Quarterbacking is a popular term when exit planners are talking to clients. It’s supposed to invoke a vision of someone who is in control. Think about a Tom Brady, Aaron Rodgers or Patrick Mahomes standing tall in the pocket, surveying the offense and defense unfolding before him.
There is a real problem with using “Quarterbacking” when referring to your exit planning professional team. The quarterback calls the plays. The job of the rest of the team is to run them as instructed. I’ve yet to meet a CPA or attorney who thinks that is the best way to develop a client’s exit plan.
Teamwork
Exit planning, like no other form of professional consulting, is a team sport. When I am engaged by a client, I have the responsibility of defending his or her long-term objectives. The other advisors, who may include an insurance agent, financial planner, or appraiser, all have experience to lend to the process.
We can modify a plan multiple times and in many ways. The accountant may have some excellent restructuring ideas to save taxes. The attorney can add terms to a buy/sell agreement to protect the owners from having their equity unfairly valued by the IRS, or from having it pass to parties outside the company.
The insurance agent can mitigate the risk of illness or death derailing the timely transfer of the business, or of the surviving family being left destitute. The appraiser can develop valuations that take advantage of the discounts permitted under IRS guidelines.
Each of these professionals has a role, and should be able to add their skills to the process, with only one exception. They should not be permitted to do anything that interferes with the owner’s objectives. That’s the responsibility of the exit planner.
The Alternative to Quarterbacking
I prefer to think of the exit planner’s role as analogous to that of an orchestra conductor.

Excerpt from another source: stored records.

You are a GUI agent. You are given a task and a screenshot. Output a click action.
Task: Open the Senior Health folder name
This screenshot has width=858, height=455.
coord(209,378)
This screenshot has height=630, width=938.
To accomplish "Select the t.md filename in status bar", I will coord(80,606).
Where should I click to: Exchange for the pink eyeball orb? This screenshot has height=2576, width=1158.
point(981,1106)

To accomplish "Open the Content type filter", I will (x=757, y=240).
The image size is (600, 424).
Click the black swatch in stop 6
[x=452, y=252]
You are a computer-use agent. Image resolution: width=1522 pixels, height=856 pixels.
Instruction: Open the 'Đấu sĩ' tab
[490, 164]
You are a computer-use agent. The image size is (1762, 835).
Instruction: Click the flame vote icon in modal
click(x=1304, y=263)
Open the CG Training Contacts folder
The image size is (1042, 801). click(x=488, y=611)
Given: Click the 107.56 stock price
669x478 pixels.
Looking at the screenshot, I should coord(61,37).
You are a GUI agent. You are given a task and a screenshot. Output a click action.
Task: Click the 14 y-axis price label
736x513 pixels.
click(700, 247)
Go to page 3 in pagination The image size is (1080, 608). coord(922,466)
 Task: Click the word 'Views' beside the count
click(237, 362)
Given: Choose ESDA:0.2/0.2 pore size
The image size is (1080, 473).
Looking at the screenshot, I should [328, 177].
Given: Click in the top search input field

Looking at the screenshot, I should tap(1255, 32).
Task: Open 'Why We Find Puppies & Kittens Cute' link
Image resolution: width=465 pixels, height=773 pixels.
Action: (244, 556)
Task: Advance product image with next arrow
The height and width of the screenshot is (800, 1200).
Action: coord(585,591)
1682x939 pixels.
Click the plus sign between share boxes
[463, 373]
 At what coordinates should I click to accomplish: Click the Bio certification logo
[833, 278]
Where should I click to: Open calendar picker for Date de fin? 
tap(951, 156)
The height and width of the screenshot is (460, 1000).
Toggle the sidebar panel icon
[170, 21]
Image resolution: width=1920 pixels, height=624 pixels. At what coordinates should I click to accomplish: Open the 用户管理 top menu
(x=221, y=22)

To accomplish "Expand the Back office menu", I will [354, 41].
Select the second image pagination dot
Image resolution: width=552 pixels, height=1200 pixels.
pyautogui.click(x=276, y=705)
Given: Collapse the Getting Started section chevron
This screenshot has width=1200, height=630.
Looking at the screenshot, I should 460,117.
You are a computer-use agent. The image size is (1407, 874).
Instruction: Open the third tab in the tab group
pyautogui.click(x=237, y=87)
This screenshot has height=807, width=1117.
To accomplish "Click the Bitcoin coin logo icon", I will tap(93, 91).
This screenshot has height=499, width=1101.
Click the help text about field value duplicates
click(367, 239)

The exit planner may not be as skilled in any specific discipline as the others on the team. He may know something about tax planning, or legal structuring or insurance. She probably knows a bit about valuation and even more about contracts.
But, like the conductor, he or she doesn’t know more about any of those subjects than the advisor who spends full-time in that area.
No one expects the conductor to step off the podium for a violin solo, or to fill in for the French Horn. In fact, you don’t even want the conductor to tap the triangle for that one little note in the pause. If he did, he would be distracted from his primary role of keeping all the musicians on the same page.
Having one advisor coordinate the contributions of others greatly improves the overall result. Expecting him or her to dictate details outside his area of expertise is foolish. Expect your exit planner to lead without quarterbacking.